Objective: To describe early management of infants born to a parent with gene-positive long QT syndrome (LQTS) referred for specialist review. Review the diagnostic utility of the early neonatal and first clinic ECG.
Design: Retrospective cohort study, including a review of the first neonatal and first clinic ECG.
Setting: Quaternary paediatric-only referral hospital with specialised unit for the management of paediatric inherited cardiovascular diseases.
Patients: Infants born 2015-2022 referred in the setting of parental LQTS who subsequently underwent predictive genetic testing for a parental LQTS-causative genetic variant.
Main outcome measures: Age (at first early neonatal ECG, referral, first clinic attendance), genetic testing data, clinical course, exposure to QT-prolonging medications, neonatal hypoxia-ischaemia and cardiac events (cardiac arrest or death) in the infant's first year.The first neonatal and first clinic ECGs were evaluated for QTc and T-wave morphology, by two observers.

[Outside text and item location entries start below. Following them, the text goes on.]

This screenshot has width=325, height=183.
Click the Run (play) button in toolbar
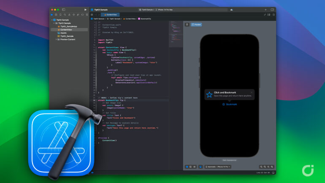[85, 9]
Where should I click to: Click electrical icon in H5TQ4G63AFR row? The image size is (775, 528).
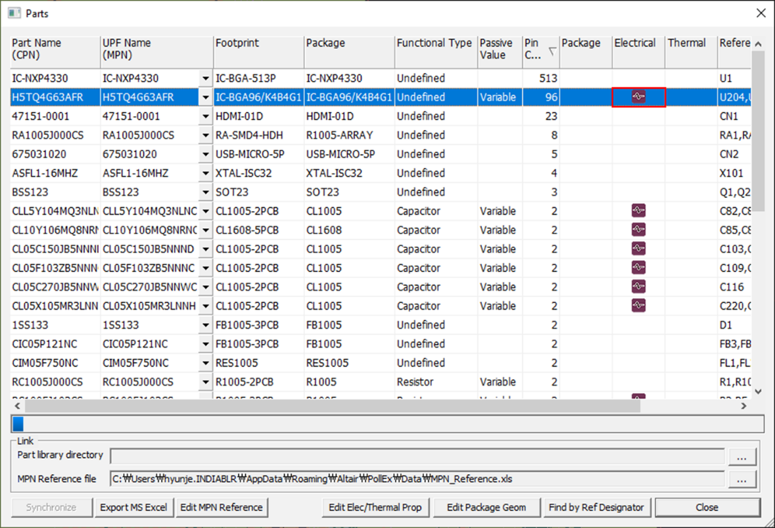click(638, 97)
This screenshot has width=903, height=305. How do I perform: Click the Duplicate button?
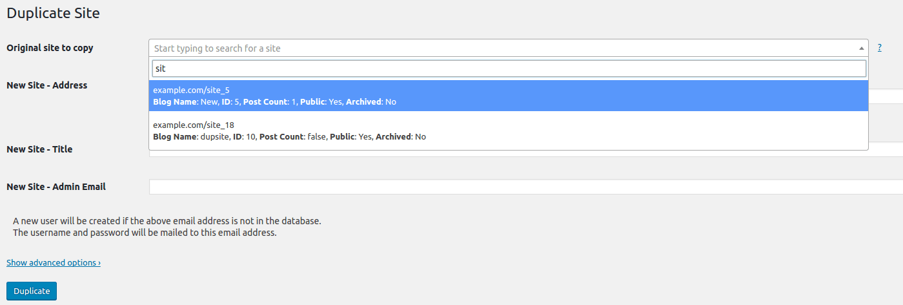(32, 291)
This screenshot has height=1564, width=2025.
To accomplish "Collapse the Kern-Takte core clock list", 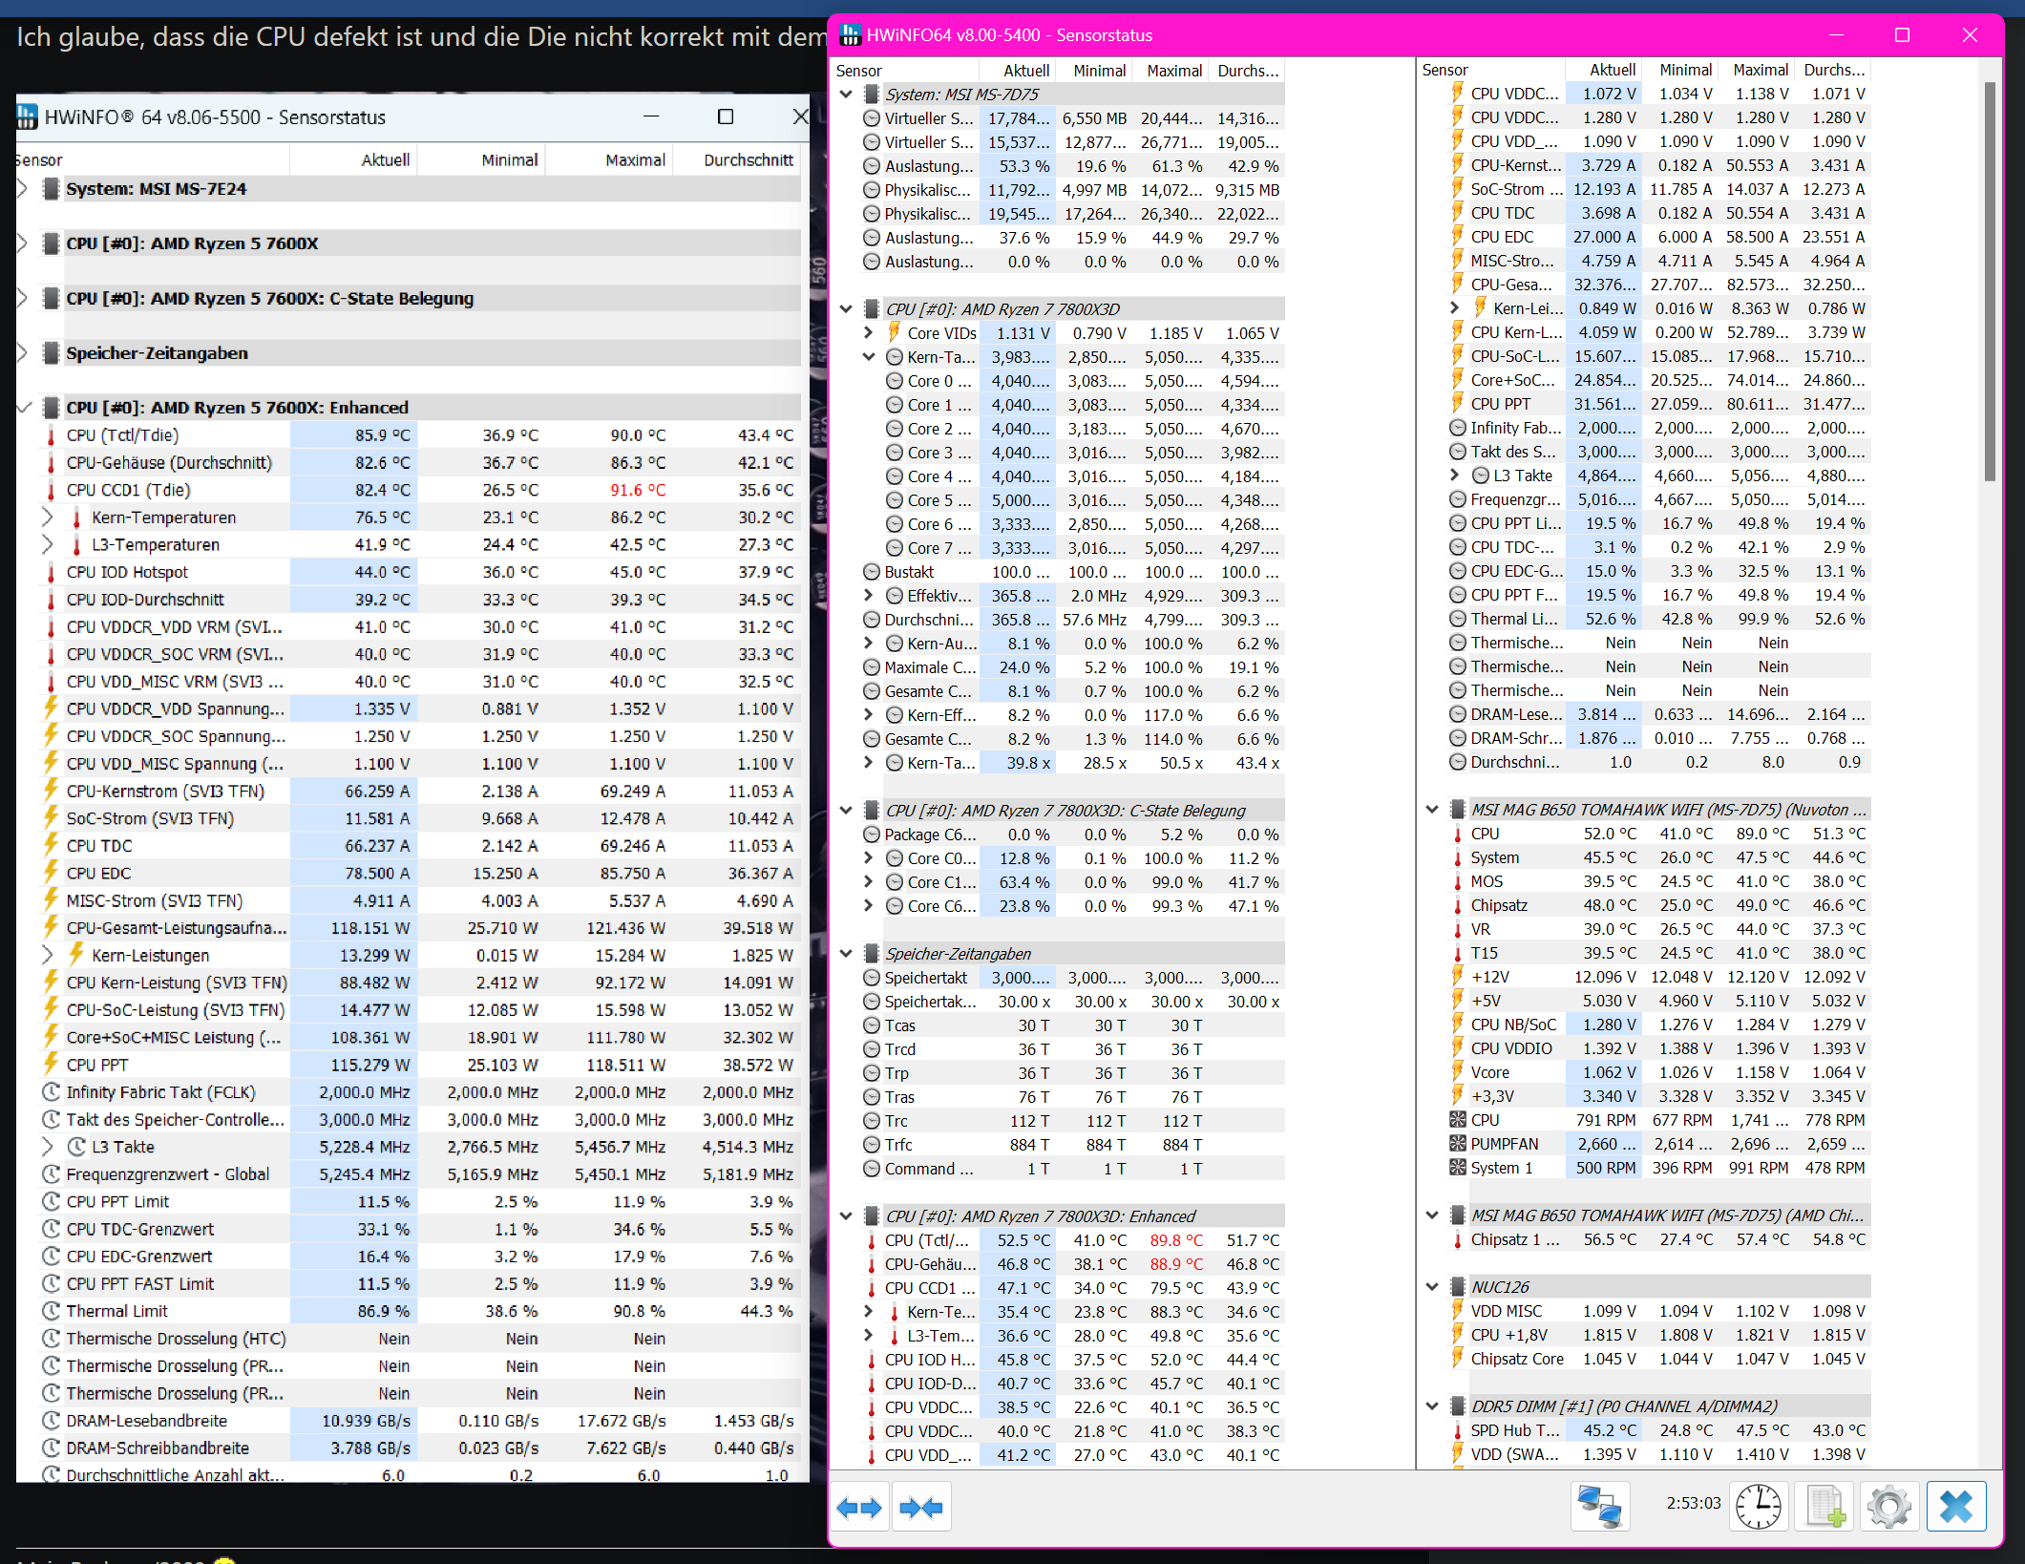I will (x=868, y=357).
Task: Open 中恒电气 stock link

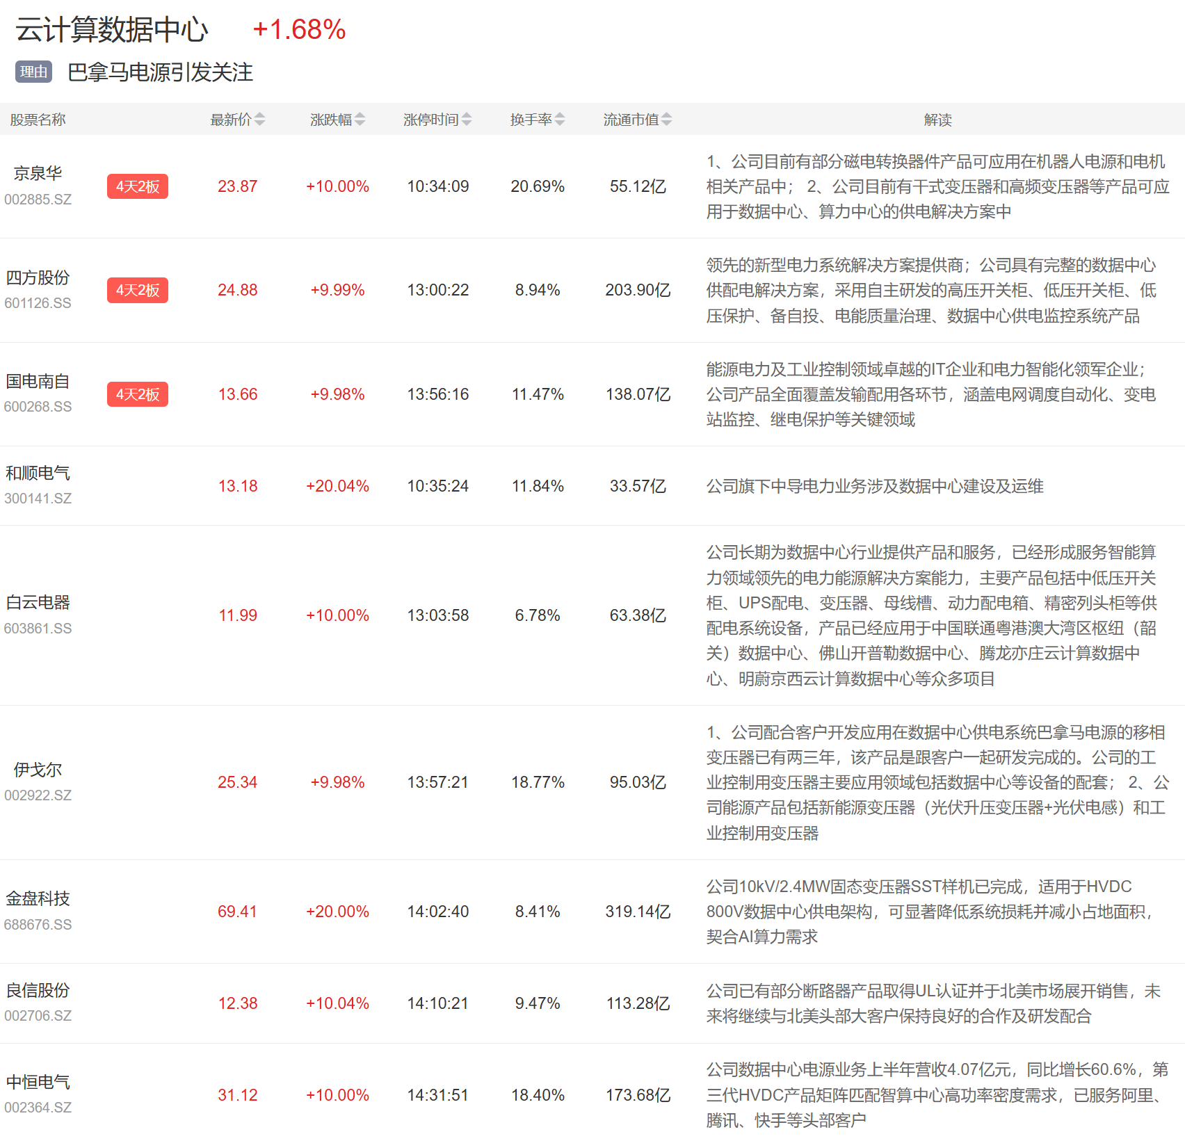Action: 38,1083
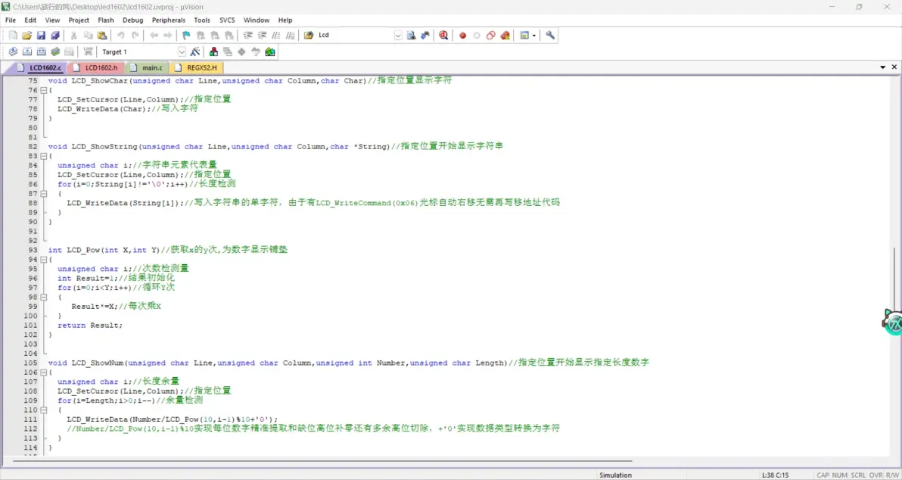Open the Configuration wrench icon
The height and width of the screenshot is (480, 902).
550,36
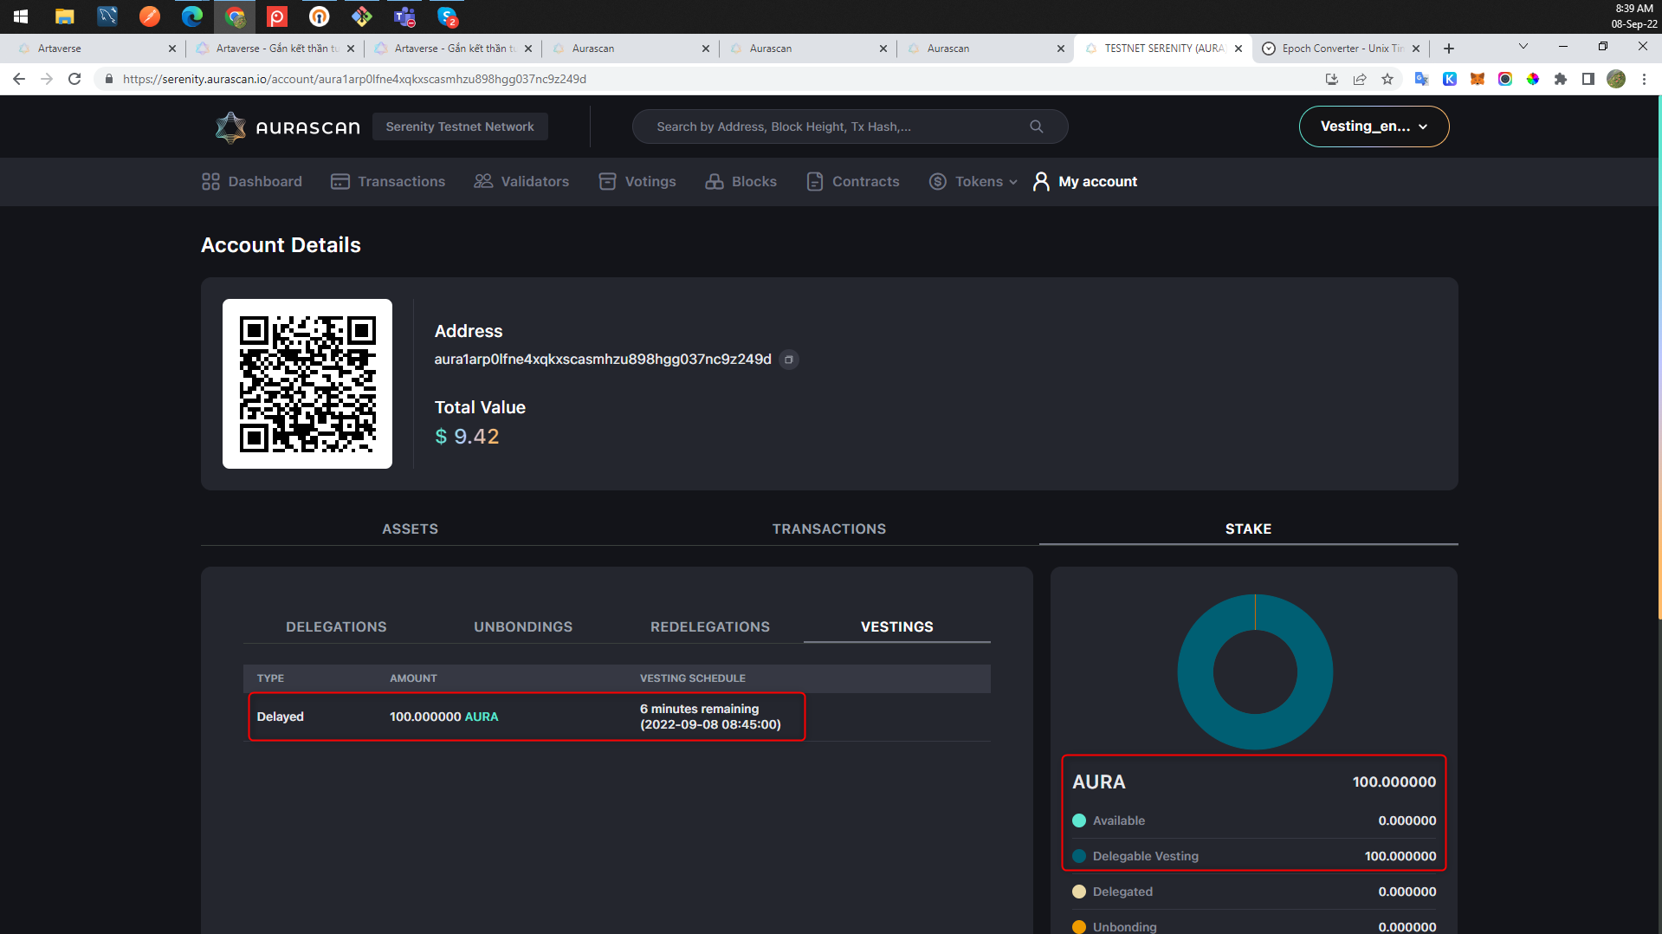Click the MetaMask fox extension icon

1478,79
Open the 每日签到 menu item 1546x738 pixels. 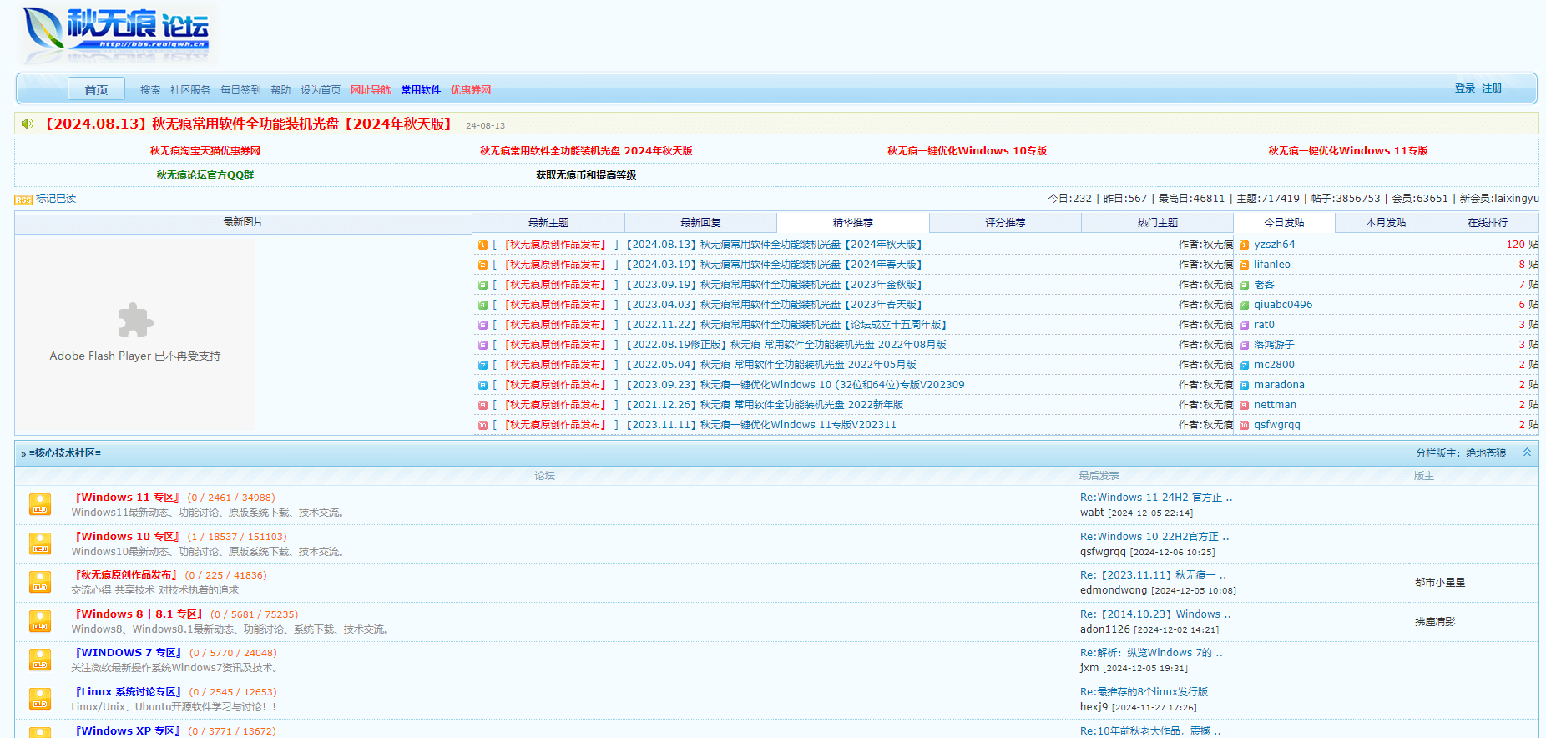click(240, 90)
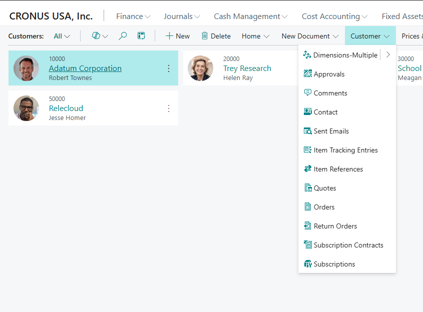Screen dimensions: 423x312
Task: Click the Approvals icon in Customer menu
Action: [308, 74]
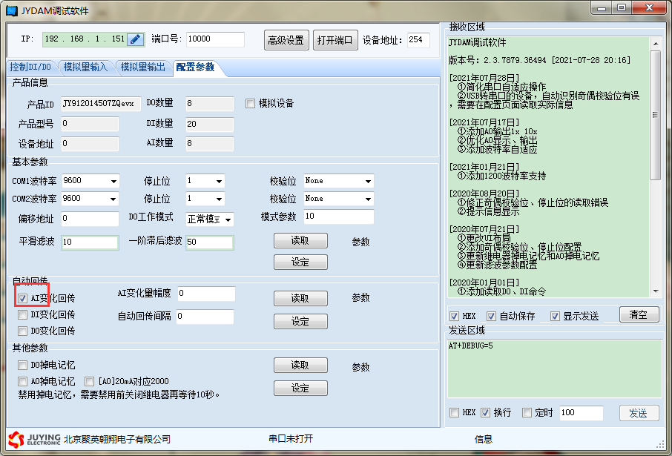Switch to the 模拟量输入 tab
This screenshot has height=456, width=672.
(x=85, y=67)
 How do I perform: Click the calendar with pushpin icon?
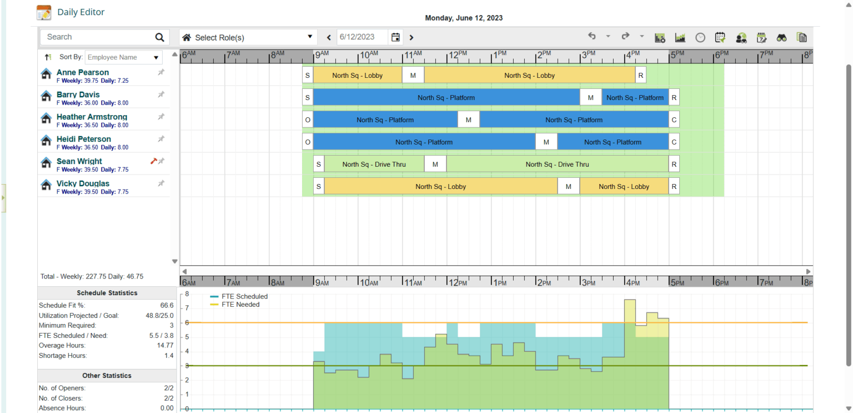tap(720, 38)
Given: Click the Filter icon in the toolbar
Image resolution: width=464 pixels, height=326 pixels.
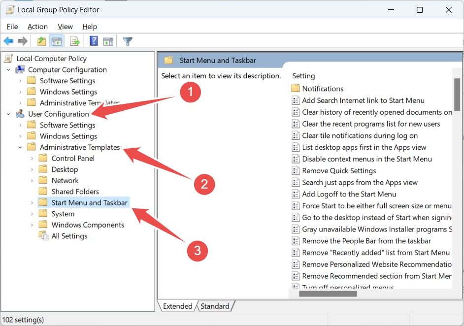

Results: Twenty-six infants met inclusion criteria. Eighteen (69%) were referred in the first month of life. Twelve (46%) inherited the familial LQTS variant. Fourteen (54%) commenced beta-blocker therapy to treat suspected or genetically confirmed LQTS, two subsequently ceased treatment due to a negative genetic result. There were no cardiac events. For the ECG analysis, 40 ECGs from 26 infants were reviewed (early neonatal n=14 (54%)). The first clinic ECG allowed more accurate determination of genetic status with better interobserver variability. Inclusion of T-wave morphology assessment improved its sensitivity.
Conclusions: Streamlined pathways to manage families with LQTS across institutions need to be firmly established to permit a timely diagnosis. Incorporation of formalised T-wave morphology assessment adds value.